Supposedly nintendo used some of it to make their 3ds and switch os.

hardware support lags by at least a year on average, less eyeballs means less secure in reality regardless of theoretical advantages like as touted in openbsd

that said, im still a mac/bsdfag and think the future is pretty bright, linux has a lot of problems in the long term im not sure it will be able to deal with

PS4 os was based on freebsd

I thought the openbsd guys did regular audits though. So their security is just marketing?

unpublished audits and again, limited eyeballs
if you're under the impression a secure operating system exists you're kidding yourself

Netflix uses FreeBSD

Yeah, I guess you're right.

Whatsapp too, those are the most famous examples.

PS3, Vita, and PS4 are all FreeBSD based
OS X is FreeBSD based
Apple's Time Machines run NetBSD
Nintendo Switch is FreeBSD based
Netflix, Facebook, and WhatsApp all use FreeBSD
Some ISPs use OpenBSD
Adobe uses OpenBSD for its firewalls
etc.

>Apple's Time Machines run NetBSD
Just looked this up, it's actually the 'Time Capsule' router:
en.wikipedia.org/wiki/AirPort_Time_Capsule

That's actually really cool, never expected NetBSD to be used professionally.

Yeah, I always get the two confused.
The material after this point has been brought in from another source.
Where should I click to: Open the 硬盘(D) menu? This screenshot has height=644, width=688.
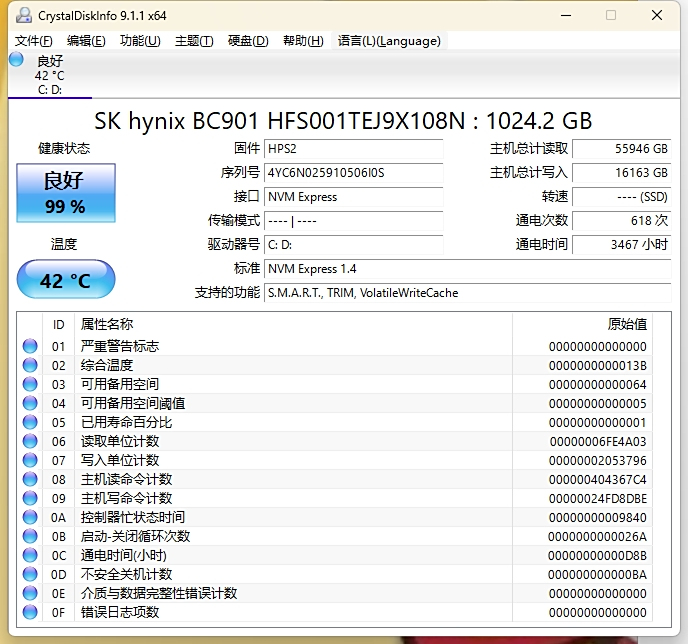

Time Machine is the program OS X uses for backups.

>OS X is FreeBSD based
russianchicken.jpg

Apple likes to copy and paste bsd before they rebrand them. It's odd that they aren't listed as a top donator since all apple os are just a mix of all the bsd ever released.

>OS X is FreeBSD based
Yeah, sure.

It is. It's not like it's just a fork of FreeBSD, but the OS OS X is based on, NeXTSTEP, is 4.3BSD based, and when Apple started developing OS X they updated those 4.3BSD components to FreeBSD ones.

OSX is more netbsd than freebsd.

Ohhh, so like "based on a true story" or "based god emperor" alright maybe I'll believe it.

source?

No, the original Mac OS X Server was NetBSD based, but every one after that was FreeBSD based

No, it's like "OS X is based on FreeBSD because it uses FreeBSD components"

>source
NetBSD, and applel. Web search if you want to find out more.

Yeah, should have done a basic search. I literally never knew that NetBSD was so prominent:
netbsd.org/gallery/products.html

>what companies use *BSD?
Lots of enterprise-grade stuff and appliances use BSDs as their base system. NetApp Data ONTAP and Juniper JUNOS are FreeBSD-based.

>Is it really a viable alternative to linux?
It's stable, robust and lightweight. BSDs are generally licensed using a *very* permissive license, which allows companies to legally modify the source code without having to give anything back.

That's pretty hilarious when you see heavy incompatibility with freebsd. Few drivers don't make an os.